====== Data shown ======

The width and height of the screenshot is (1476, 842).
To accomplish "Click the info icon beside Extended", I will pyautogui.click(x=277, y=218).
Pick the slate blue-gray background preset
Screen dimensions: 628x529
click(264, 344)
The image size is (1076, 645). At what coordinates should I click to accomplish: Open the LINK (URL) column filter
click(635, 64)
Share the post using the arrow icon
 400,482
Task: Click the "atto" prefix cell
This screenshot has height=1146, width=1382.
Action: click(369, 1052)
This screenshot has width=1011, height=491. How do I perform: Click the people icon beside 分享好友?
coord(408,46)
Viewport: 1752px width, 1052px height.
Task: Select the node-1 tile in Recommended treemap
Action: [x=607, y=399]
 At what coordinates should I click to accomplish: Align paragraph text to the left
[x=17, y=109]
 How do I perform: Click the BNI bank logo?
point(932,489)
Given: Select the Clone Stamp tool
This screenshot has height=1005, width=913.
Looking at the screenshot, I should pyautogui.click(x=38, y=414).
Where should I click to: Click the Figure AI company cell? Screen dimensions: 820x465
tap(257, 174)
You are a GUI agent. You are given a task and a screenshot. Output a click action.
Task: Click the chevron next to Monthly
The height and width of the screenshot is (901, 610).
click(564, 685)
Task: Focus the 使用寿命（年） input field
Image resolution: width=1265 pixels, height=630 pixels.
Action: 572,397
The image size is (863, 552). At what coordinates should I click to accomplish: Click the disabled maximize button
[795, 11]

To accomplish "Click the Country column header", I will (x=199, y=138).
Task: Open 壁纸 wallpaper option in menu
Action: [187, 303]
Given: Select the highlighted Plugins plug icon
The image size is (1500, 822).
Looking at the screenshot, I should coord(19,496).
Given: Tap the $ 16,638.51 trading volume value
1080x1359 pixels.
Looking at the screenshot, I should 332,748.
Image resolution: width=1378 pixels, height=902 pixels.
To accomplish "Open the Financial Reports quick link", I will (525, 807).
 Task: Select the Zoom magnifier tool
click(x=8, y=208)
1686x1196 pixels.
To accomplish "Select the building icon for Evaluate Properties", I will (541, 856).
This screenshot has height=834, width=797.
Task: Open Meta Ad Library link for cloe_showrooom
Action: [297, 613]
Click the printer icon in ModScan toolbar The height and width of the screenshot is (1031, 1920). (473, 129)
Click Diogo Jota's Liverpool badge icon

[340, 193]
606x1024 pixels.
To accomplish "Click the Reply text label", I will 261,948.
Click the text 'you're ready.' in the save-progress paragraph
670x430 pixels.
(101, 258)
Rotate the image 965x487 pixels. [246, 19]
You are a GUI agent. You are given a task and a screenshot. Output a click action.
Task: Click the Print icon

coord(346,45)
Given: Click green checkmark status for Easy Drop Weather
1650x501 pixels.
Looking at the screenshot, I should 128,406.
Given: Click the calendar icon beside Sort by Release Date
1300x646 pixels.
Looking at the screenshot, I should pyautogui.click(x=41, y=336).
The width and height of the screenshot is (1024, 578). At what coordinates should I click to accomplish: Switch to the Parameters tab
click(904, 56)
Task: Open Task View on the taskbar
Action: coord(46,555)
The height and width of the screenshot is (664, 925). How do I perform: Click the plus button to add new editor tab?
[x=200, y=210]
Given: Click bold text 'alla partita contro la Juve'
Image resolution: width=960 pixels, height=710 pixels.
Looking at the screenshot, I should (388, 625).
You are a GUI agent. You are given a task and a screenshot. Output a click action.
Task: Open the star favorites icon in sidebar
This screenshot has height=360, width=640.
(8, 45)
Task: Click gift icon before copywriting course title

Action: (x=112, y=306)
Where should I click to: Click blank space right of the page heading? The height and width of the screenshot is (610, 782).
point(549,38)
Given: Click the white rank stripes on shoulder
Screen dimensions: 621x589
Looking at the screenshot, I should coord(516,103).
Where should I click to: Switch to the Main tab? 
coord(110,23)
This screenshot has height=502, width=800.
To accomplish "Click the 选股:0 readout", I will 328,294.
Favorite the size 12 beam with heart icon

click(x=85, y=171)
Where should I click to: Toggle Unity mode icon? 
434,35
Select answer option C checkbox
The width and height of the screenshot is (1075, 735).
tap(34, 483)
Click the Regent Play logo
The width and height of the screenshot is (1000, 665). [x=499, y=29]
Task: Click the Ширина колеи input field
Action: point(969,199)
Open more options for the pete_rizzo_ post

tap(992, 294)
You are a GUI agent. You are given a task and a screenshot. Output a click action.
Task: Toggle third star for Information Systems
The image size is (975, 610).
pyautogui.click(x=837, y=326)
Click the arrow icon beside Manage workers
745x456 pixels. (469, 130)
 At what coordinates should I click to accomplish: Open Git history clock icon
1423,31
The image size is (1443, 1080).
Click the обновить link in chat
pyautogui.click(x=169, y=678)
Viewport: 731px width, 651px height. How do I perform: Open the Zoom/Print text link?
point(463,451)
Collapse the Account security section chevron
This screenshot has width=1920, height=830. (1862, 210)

======

▶ **Assigned task**
Your task is to write out the lines from the one with "This screenshot has height=502, width=800." through the end of the records, exactly and with nothing added.

▶ **Answer below**
This screenshot has height=502, width=800.
To accomplish "Click the 选股:0 readout", I will 328,294.
Favorite the size 12 beam with heart icon

click(x=85, y=171)
Where should I click to: Toggle Unity mode icon? 
434,35
Select answer option C checkbox
The width and height of the screenshot is (1075, 735).
tap(34, 483)
Click the Regent Play logo
The width and height of the screenshot is (1000, 665). [x=499, y=29]
Task: Click the Ширина колеи input field
Action: point(969,199)
Open more options for the pete_rizzo_ post

tap(992, 294)
You are a GUI agent. You are given a task and a screenshot. Output a click action.
Task: Toggle third star for Information Systems
The image size is (975, 610).
pyautogui.click(x=837, y=326)
Click the arrow icon beside Manage workers
745x456 pixels. (469, 130)
 At what coordinates should I click to accomplish: Open Git history clock icon
1423,31
The image size is (1443, 1080).
Click the обновить link in chat
pyautogui.click(x=169, y=678)
Viewport: 731px width, 651px height. How do I perform: Open the Zoom/Print text link?
point(463,451)
Collapse the Account security section chevron
This screenshot has width=1920, height=830. (1862, 210)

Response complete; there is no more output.